Material for the task Block Start

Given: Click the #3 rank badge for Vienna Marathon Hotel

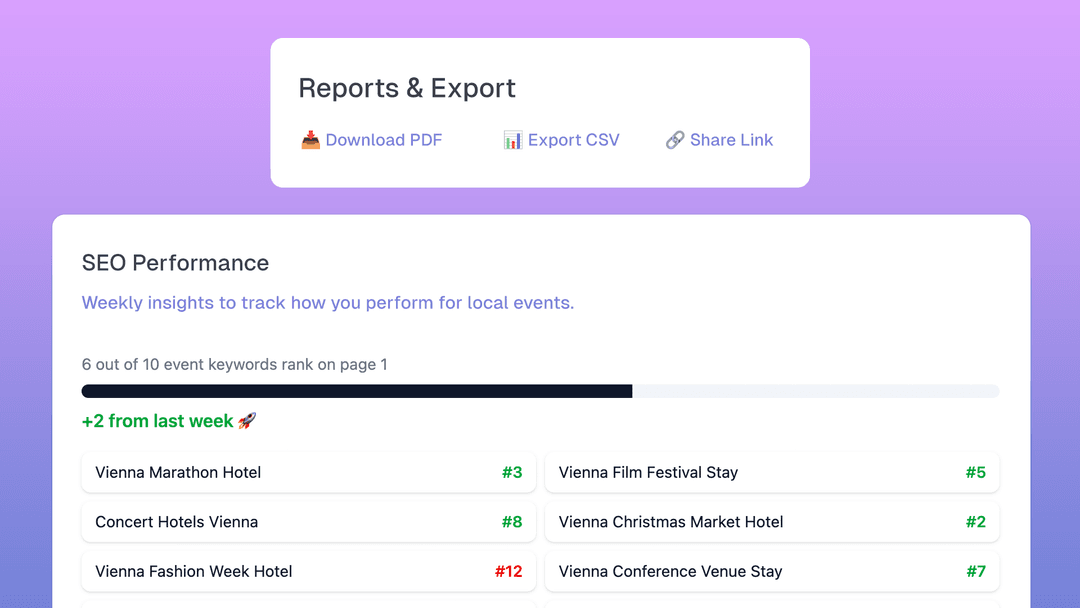Looking at the screenshot, I should [x=513, y=472].
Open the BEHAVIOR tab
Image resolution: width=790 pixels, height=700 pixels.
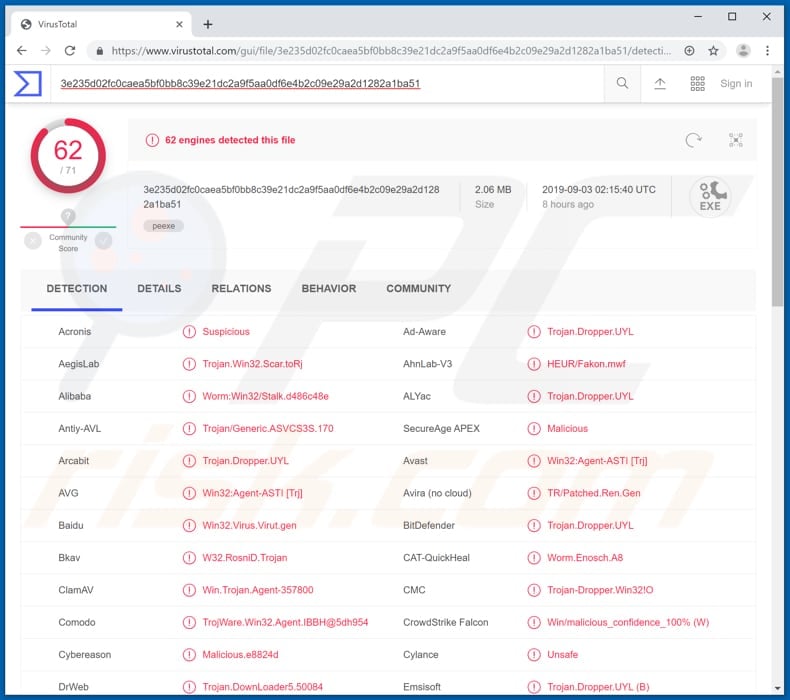click(x=328, y=288)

Material for the task Block End

→ Task objective: Please print the data above in its entirety, exactly, but without any picture.

→ Answer box:
Given: Click the #3 rank badge for Vienna Marathon Hotel

Looking at the screenshot, I should [x=513, y=472].
Open the BEHAVIOR tab
Image resolution: width=790 pixels, height=700 pixels.
click(x=328, y=288)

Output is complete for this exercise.